Prompt:
It would help if you retyped the data exactly, leaving out the pictures.

Given records:
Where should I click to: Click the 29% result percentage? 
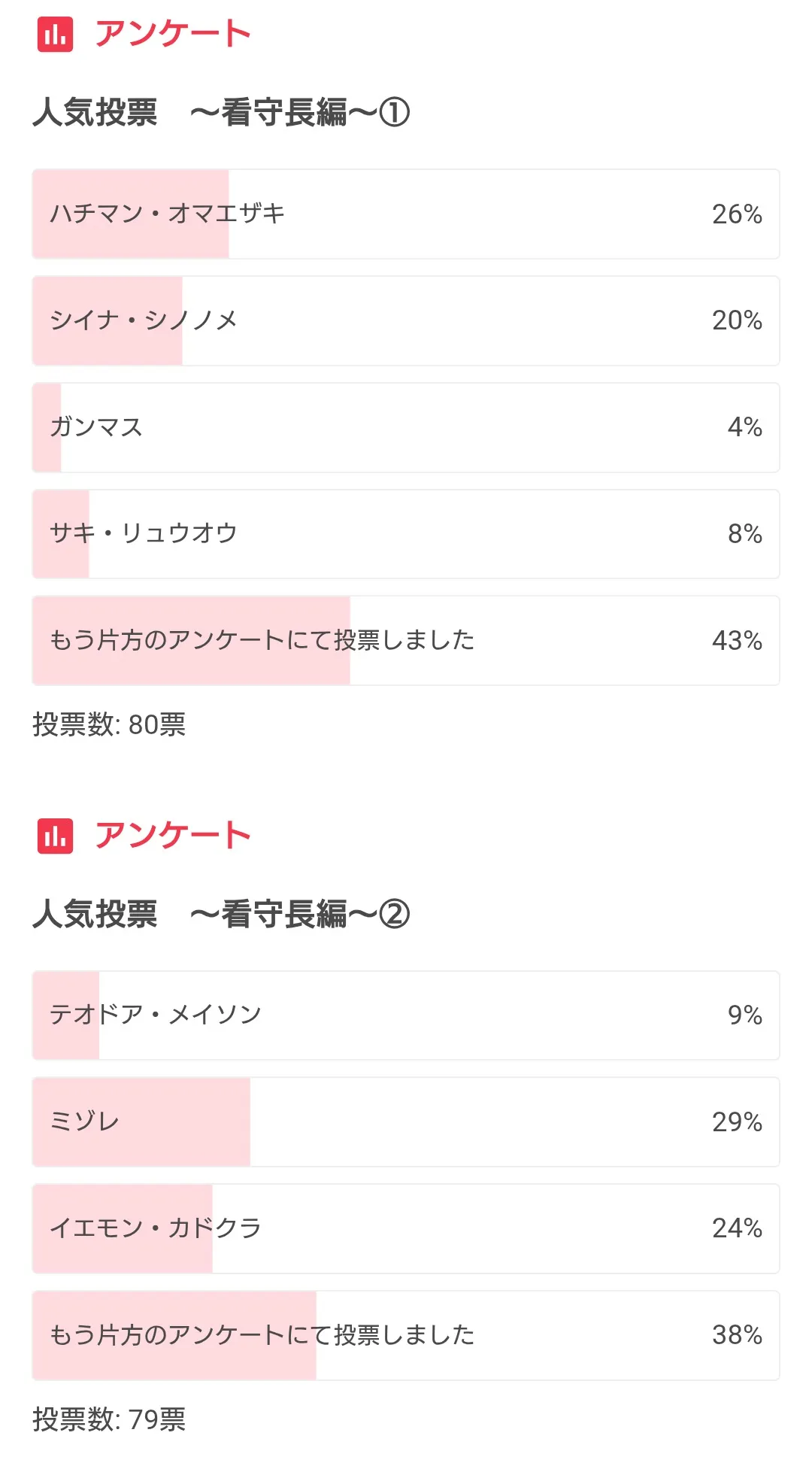[x=737, y=1122]
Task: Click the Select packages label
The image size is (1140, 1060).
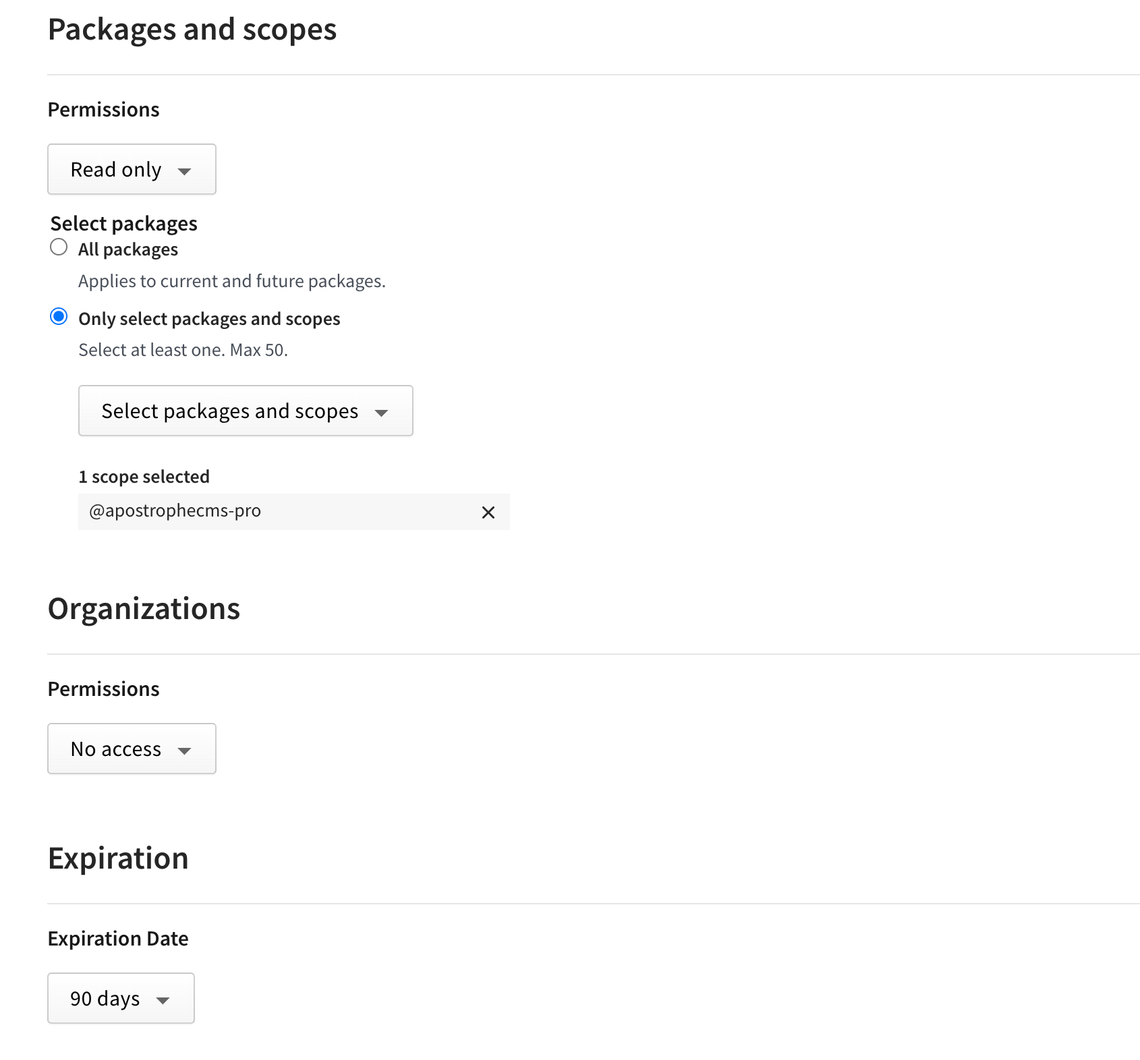Action: (x=123, y=223)
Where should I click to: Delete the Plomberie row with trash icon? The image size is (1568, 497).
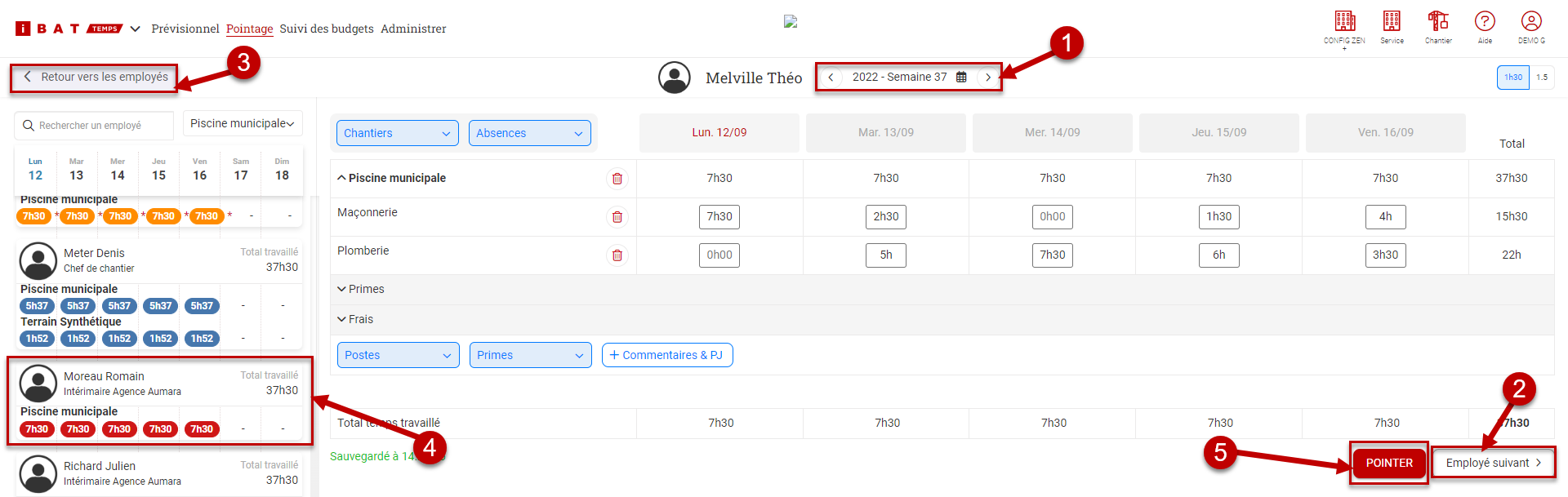(x=617, y=255)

Task answer:
Where should I click to: Click the 29% result percentage? 
[x=737, y=1122]
Task: Click the Select packages label
The image size is (1140, 1060).
Action: (x=123, y=223)
Where should I click to: Delete the Plomberie row with trash icon? The image size is (1568, 497).
(x=617, y=255)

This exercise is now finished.